By Tabora Bojang
The acting director of health, Dr Mustapha Bittaye has said The Gambia will be in no rush to use Madagascar’s anti-Covid-19 herbal drug on hospitalized patients, since all the registered cases in the country are stable and not between life and death.
“Some countries have already agreed to use it but for Gambia we have not said we are using it; at least we are going to deal with our normal procedures but just as any other medicine, it has to go through phases of trials based on the data we have until it is satisfied that we can use it generally on all patients,” Dr. Bittaye told The Standard.
Some African countries have approved the Island nation’s Covid Organics claimed to prevent and cure Covid-19 with The Gambia also receiving its consignment Monday as part of a gift to Ecowas countries.
Dr. Bittaye added the health Ministry thinks the country’s Covid-19 responses on the ground are doing well and there is need to continue on such gains “so that we don’t use any medication.”
“For us we are lucky our patients are all stable now.
It is not like they are all fighting for their lives. We don’t have to quickly use it.What I am saying is that right now, our patients are stable so we don’t need to give them any medicine that we did not prove, so we just have to manage them.”
“These trials require big numbers, so we are not hoping to use this medicine as we want to contain the disease and continue to work on the prevention,” Dr Bittaye stated.
Meanwhile, The Gambia yesterday registered a new Covid-19 case.
The new case, a Gambian who was in quarantine for having a recent travel history to Senegal, became the 23rd case for the country.
The health ministry also revealed that there are three probable cases, 2 Senegalese and one Guinean, while 6 persons were newly taken into quarantine.

RECORDED INFORMATION:
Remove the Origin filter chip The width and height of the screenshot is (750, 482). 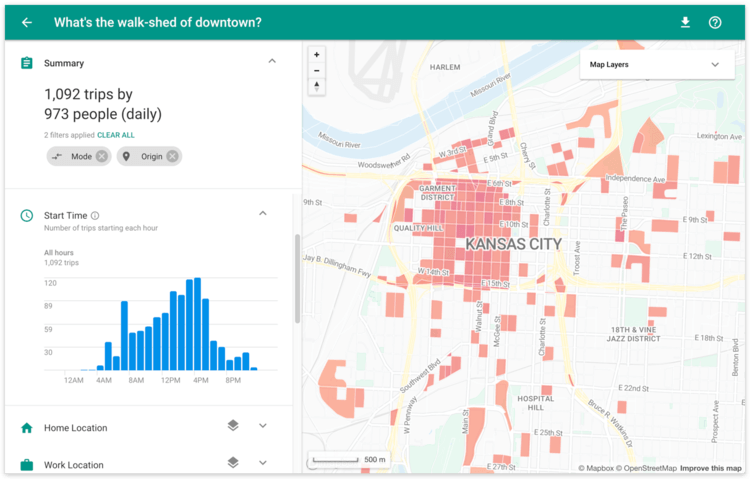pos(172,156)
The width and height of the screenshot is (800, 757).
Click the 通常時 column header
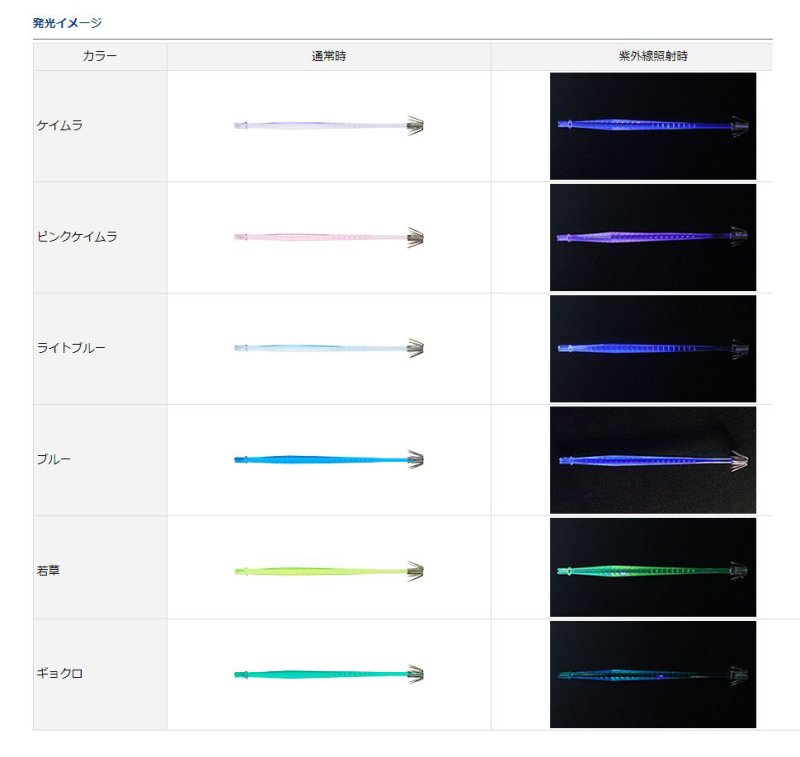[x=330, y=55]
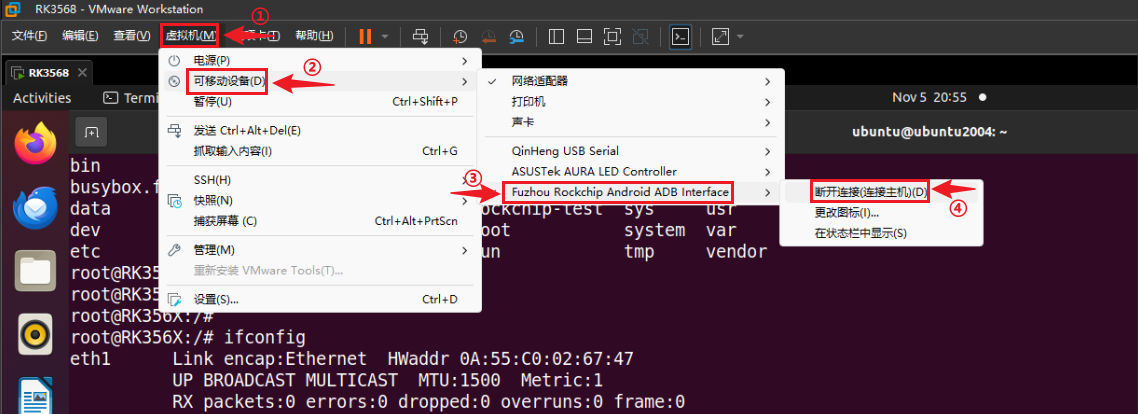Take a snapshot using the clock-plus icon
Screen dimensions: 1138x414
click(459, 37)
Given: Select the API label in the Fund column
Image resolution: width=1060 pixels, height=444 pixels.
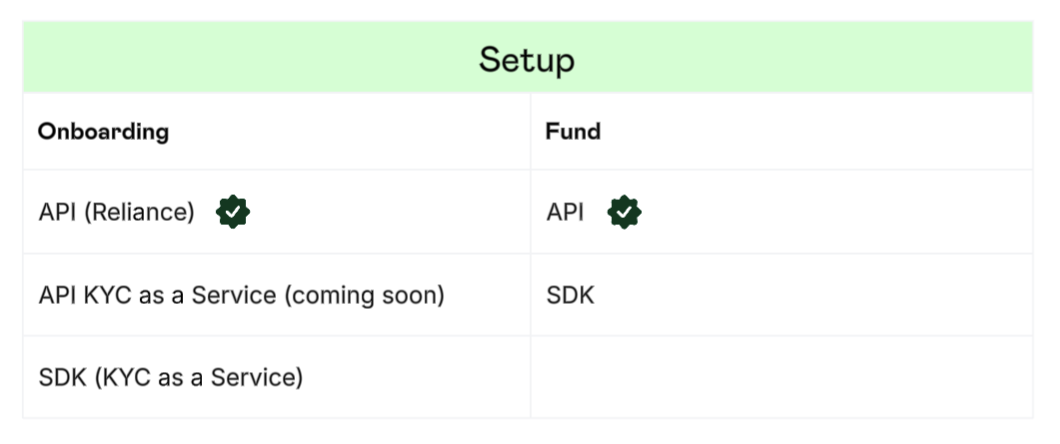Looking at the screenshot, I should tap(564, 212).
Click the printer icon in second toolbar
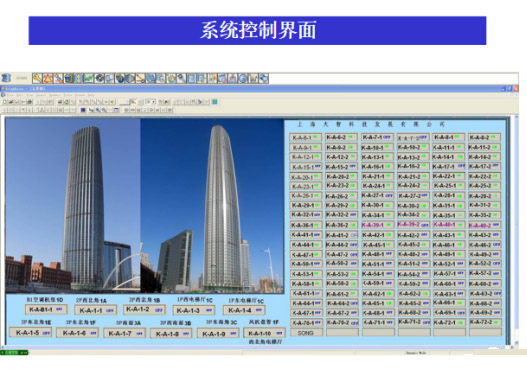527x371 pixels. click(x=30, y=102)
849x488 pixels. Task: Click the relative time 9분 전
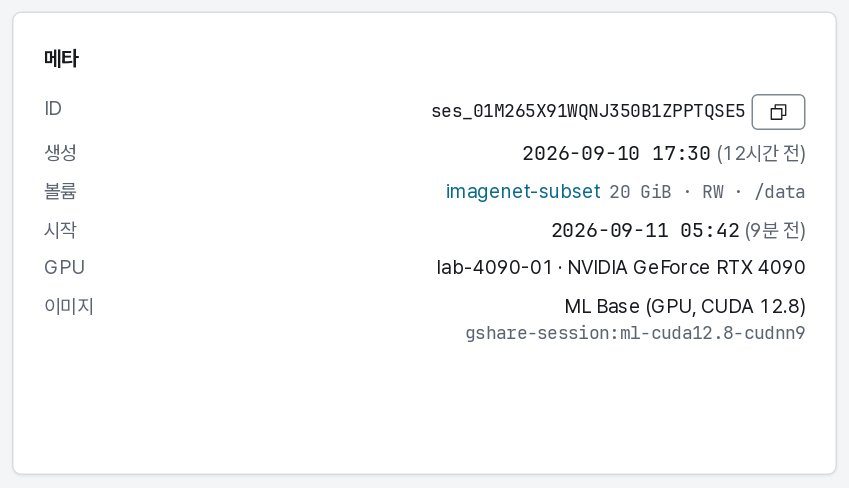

CHECK YOUR UNDERSTANDING:
- A) From the article on The Gambia and Madagascar's herbal drug above, copy the passage starting at "Some African countries" and ending at "Dr Bittaye stated.".
- B) In the article on The Gambia and Madagascar's herbal drug, what number did the newly registered Covid-19 case become for the country?

ANSWERS TO THE EXERCISES:
- A)
Some African countries have approved the Island nation’s Covid Organics claimed to prevent and cure Covid-19 with The Gambia also receiving its consignment Monday as part of a gift to Ecowas countries.
Dr. Bittaye added the health Ministry thinks the country’s Covid-19 responses on the ground are doing well and there is need to continue on such gains “so that we don’t use any medication.”
“For us we are lucky our patients are all stable now.
It is not like they are all fighting for their lives. We don’t have to quickly use it.What I am saying is that right now, our patients are stable so we don’t need to give them any medicine that we did not prove, so we just have to manage them.”
“These trials require big numbers, so we are not hoping to use this medicine as we want to contain the disease and continue to work on the prevention,” Dr Bittaye stated.

- B) It became the 23rd case.